By the way, although this is just a guess, I think Berkeley may have had this passage from the Iliad in mind when he coined the term 'Siris' by Anglicizing a Greek word for cord or chain:

Hearken unto me, all ye gods and goddesses, that I may speak what the heart in my breast biddeth me. Let not any goddess nor yet any god essay this thing, to thwart my word, but do ye all alike assent thereto, that with all speed I may bring these deeds to pass. Whomsoever I shall mark minded apart from the gods to go and bear aid either to Trojans or Danaans, smitten in no seemly wise shall he come back to Olympus, or I shall take and hurl him into murky Tartarus, far, far away, where is the deepest gulf beneath the earth, the gates whereof are of iron and the threshold of bronze, as far beneath Hades as heaven is above earth: then shall ye know how far the mightiest am I of all gods.
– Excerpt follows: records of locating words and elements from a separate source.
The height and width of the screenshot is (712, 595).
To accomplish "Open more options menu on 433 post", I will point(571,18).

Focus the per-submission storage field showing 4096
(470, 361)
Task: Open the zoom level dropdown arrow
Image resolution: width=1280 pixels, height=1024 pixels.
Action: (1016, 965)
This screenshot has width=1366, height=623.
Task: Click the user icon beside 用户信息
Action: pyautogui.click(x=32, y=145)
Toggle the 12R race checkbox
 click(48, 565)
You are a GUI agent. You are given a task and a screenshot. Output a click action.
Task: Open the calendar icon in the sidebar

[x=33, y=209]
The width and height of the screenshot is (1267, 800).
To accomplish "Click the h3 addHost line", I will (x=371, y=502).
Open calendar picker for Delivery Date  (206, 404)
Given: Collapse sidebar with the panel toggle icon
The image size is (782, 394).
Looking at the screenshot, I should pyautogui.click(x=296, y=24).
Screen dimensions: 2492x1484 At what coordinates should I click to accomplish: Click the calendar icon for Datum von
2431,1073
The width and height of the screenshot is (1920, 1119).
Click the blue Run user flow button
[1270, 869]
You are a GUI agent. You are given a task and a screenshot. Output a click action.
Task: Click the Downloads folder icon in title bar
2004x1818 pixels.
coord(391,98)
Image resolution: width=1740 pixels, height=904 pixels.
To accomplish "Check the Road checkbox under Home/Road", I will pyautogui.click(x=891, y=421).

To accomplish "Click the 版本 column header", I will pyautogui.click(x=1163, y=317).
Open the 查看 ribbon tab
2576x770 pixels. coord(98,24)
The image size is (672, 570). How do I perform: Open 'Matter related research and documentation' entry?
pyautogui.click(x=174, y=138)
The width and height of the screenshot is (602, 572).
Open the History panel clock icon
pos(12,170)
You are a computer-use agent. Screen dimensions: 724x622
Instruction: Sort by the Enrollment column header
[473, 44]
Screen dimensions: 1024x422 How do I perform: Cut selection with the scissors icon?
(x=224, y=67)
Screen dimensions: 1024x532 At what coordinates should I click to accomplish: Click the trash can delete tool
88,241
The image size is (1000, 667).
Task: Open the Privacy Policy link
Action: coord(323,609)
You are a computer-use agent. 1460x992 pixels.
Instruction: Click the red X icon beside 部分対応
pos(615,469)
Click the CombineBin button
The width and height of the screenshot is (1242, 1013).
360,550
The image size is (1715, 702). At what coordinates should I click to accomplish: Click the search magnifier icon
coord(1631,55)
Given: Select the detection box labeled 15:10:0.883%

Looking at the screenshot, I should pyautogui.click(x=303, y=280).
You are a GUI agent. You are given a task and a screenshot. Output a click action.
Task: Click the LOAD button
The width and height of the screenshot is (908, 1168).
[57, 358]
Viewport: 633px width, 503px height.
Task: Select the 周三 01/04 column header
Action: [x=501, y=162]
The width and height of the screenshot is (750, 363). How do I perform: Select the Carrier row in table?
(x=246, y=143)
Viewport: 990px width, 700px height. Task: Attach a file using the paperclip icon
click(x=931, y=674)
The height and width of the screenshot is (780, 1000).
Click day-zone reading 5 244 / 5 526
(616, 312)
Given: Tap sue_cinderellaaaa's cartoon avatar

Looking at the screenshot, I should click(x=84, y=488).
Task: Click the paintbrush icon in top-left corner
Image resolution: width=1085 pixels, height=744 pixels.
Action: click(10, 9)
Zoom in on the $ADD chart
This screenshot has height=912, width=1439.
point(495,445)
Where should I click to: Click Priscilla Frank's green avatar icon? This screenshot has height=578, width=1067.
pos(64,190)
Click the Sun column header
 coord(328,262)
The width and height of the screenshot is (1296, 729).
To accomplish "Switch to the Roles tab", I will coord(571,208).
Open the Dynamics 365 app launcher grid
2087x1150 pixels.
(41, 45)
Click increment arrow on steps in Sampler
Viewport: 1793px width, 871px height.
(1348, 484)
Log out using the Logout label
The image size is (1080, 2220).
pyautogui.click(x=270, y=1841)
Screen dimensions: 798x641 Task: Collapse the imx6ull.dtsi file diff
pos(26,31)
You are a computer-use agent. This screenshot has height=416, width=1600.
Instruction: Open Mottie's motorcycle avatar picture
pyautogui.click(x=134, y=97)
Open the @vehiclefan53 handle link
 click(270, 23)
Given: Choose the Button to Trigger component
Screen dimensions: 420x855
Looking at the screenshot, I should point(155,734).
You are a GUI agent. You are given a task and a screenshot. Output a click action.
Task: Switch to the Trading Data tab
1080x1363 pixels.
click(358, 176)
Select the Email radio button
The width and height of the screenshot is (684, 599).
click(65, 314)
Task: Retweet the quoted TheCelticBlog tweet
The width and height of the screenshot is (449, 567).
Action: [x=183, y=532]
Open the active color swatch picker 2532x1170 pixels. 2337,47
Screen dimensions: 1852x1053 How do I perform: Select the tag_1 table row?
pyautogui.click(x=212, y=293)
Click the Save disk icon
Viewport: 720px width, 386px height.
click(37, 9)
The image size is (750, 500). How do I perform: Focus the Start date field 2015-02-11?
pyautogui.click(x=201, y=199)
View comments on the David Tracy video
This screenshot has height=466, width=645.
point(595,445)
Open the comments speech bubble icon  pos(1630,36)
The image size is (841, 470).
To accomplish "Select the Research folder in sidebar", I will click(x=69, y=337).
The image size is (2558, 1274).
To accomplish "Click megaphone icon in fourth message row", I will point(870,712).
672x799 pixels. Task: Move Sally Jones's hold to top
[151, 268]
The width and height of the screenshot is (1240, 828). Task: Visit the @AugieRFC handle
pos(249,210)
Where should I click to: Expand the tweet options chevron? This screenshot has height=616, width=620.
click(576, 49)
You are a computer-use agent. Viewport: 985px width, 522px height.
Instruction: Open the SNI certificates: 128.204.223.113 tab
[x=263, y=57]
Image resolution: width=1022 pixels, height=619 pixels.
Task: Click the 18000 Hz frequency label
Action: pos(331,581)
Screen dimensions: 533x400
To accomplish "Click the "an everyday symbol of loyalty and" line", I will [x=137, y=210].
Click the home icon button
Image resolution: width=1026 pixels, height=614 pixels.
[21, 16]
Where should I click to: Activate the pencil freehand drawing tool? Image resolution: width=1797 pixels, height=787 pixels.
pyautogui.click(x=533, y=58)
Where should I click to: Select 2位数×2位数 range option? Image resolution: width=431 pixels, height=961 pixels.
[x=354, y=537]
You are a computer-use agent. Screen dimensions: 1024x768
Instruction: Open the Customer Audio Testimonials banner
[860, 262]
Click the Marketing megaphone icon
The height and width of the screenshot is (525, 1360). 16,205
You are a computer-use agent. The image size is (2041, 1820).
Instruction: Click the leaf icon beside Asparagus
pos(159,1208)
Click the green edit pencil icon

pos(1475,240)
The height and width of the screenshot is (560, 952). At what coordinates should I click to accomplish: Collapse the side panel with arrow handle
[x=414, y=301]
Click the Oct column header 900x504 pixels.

Nay, come, make trial, ye gods, that ye all may know. Make ye fast from heaven a chain of gold, and lay ye hold thereof, all ye gods and all goddesses; yet could ye not drag to earth from out of heaven Zeus the counsellor most high, not though ye laboured sore. But whenso I were minded to draw of a ready heart, then with earth itself should I draw you and with sea withal; and the rope should I thereafter bind about a peak of Olympus and all those things should hang in space. By so much am I above gods and above men.

That's from Iliad 8 (you can see the Greek at the same site). Zeus, of course, is the speaker. Plato mentions in the passage in Theaetetus (153c). Another place where seirais are mentioned is Josephus's Antiquities (Bk. III, section 170), where the word is applied to the chains on the high priest's garment; but I don't know if Berkeley would have been thinking of this. The Homeric passage is certainly close to what Berkeley intended. (For which, see his poem On Tar.)